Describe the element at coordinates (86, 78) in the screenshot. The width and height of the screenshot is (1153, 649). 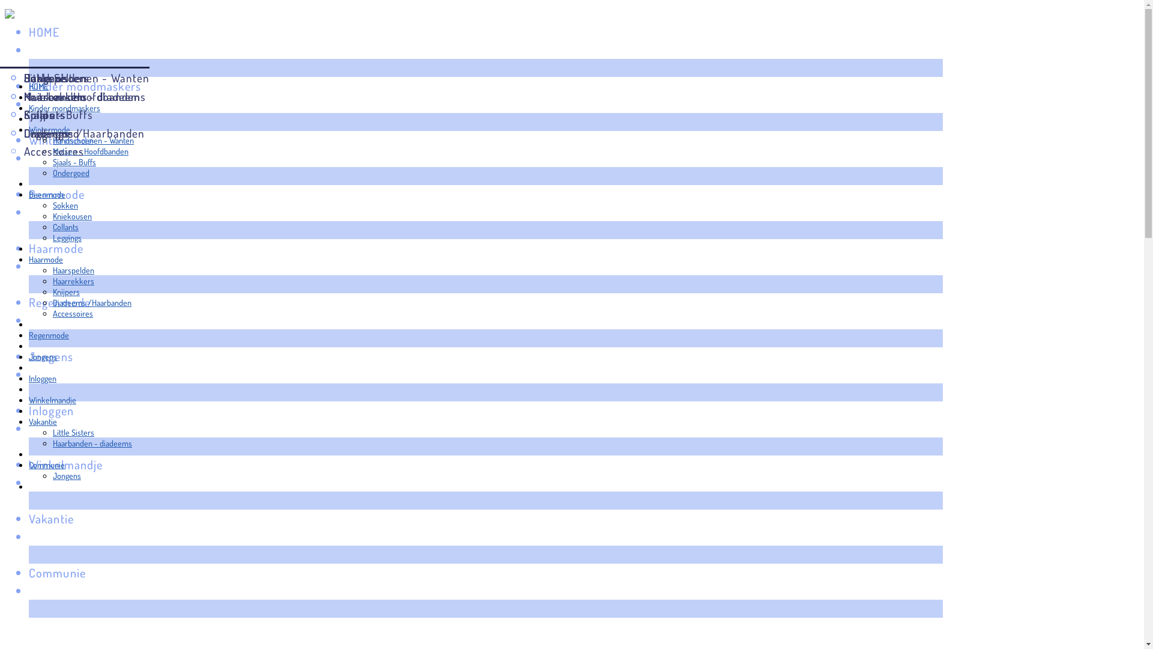
I see `'Handschoenen - Wanten'` at that location.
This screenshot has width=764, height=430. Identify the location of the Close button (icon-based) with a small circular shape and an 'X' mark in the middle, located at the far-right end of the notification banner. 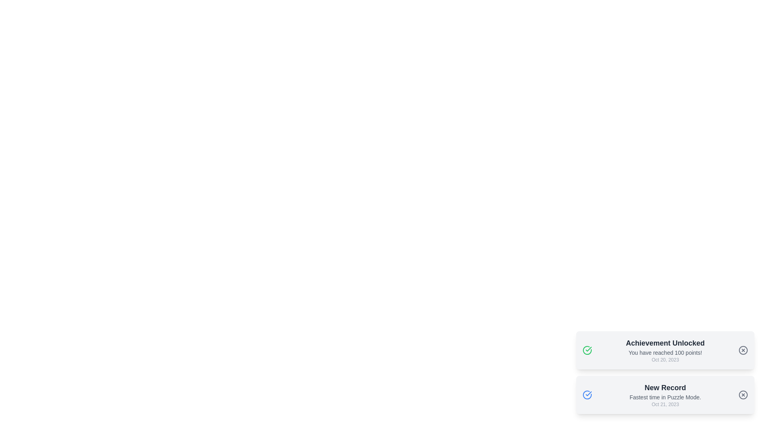
(743, 350).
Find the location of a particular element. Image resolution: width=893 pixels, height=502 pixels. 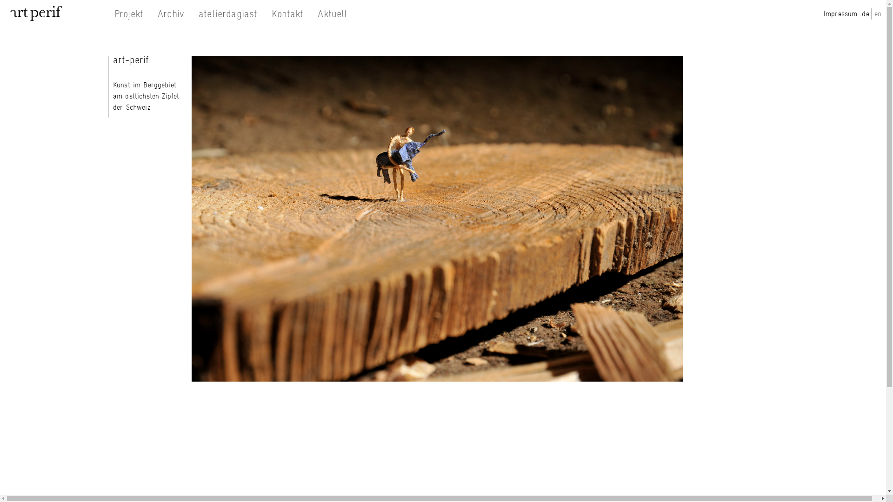

'en' is located at coordinates (877, 13).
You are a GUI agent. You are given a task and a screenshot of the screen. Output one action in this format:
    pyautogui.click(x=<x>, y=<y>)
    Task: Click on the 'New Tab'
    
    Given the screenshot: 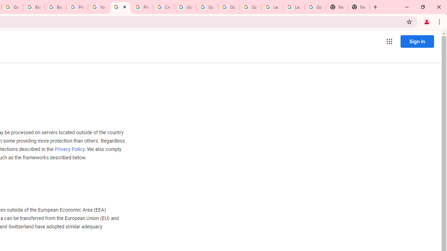 What is the action you would take?
    pyautogui.click(x=358, y=7)
    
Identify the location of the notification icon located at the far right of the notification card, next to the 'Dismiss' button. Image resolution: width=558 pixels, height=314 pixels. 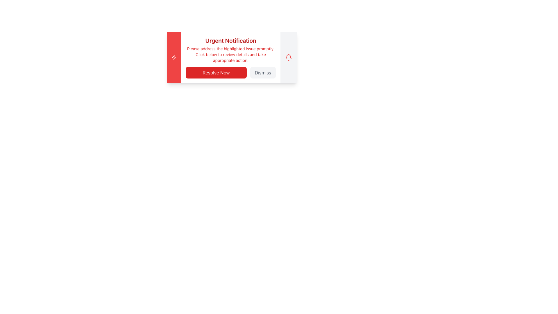
(288, 57).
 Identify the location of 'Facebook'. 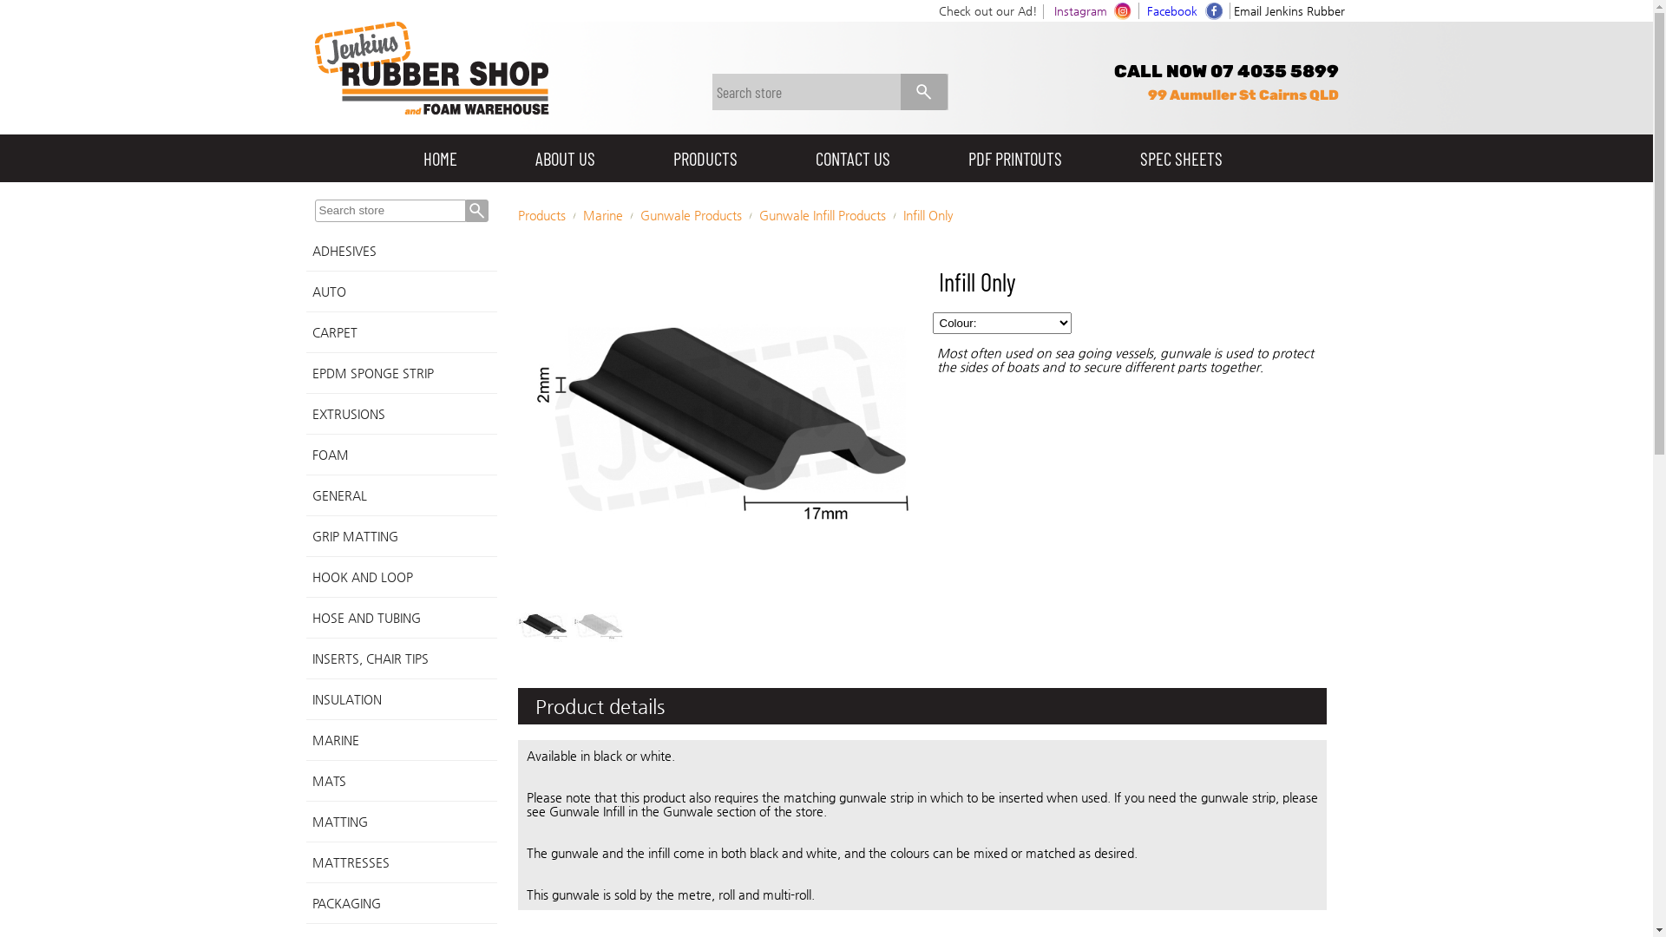
(1172, 10).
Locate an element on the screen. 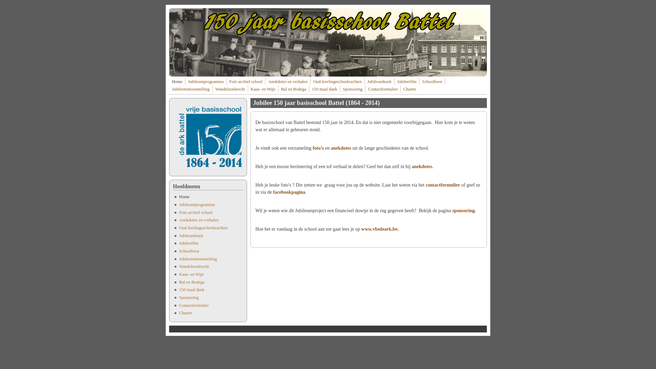 This screenshot has height=369, width=656. 'Home' is located at coordinates (177, 81).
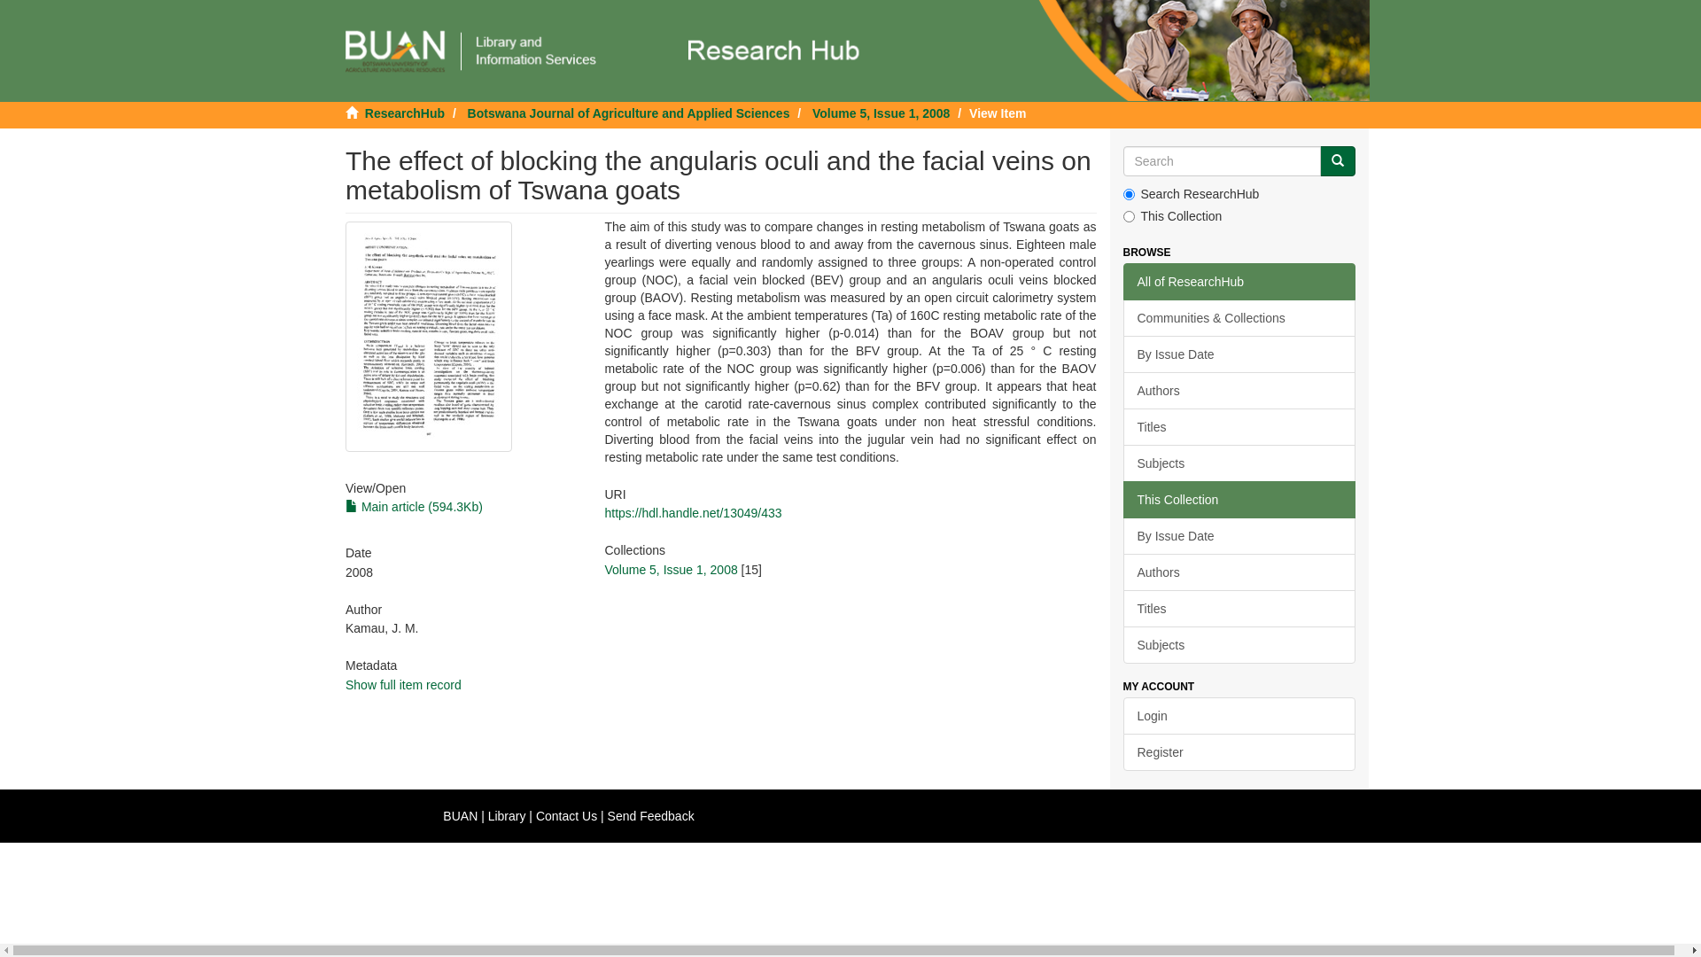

┄┄┄┄┄┄

# PROBLEM DETAILS
Turn the rows from the very beginning through the line containing "at that location.", both included, into a JSON list of strings with one string per line and no blank lines. Leave the pictures out.

# ANSWER BELOW
[
  "Describe the element at coordinates (86, 78) in the screenshot. The width and height of the screenshot is (1153, 649). ",
  "I see `'Handschoenen - Wanten'` at that location."
]